**Excerpted data**
----------------------------------------

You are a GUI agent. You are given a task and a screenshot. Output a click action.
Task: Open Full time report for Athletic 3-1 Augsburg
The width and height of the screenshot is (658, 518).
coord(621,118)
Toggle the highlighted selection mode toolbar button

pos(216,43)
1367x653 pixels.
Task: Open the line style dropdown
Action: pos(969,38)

----------------------------------------

The answer should consist only of the lines from the one containing "Task: Open Full" through the last line of the data, given again exactly.

Task: Open Full time report for Athletic 3-1 Augsburg
The width and height of the screenshot is (658, 518).
coord(621,118)
Toggle the highlighted selection mode toolbar button

pos(216,43)
1367x653 pixels.
Task: Open the line style dropdown
Action: pos(969,38)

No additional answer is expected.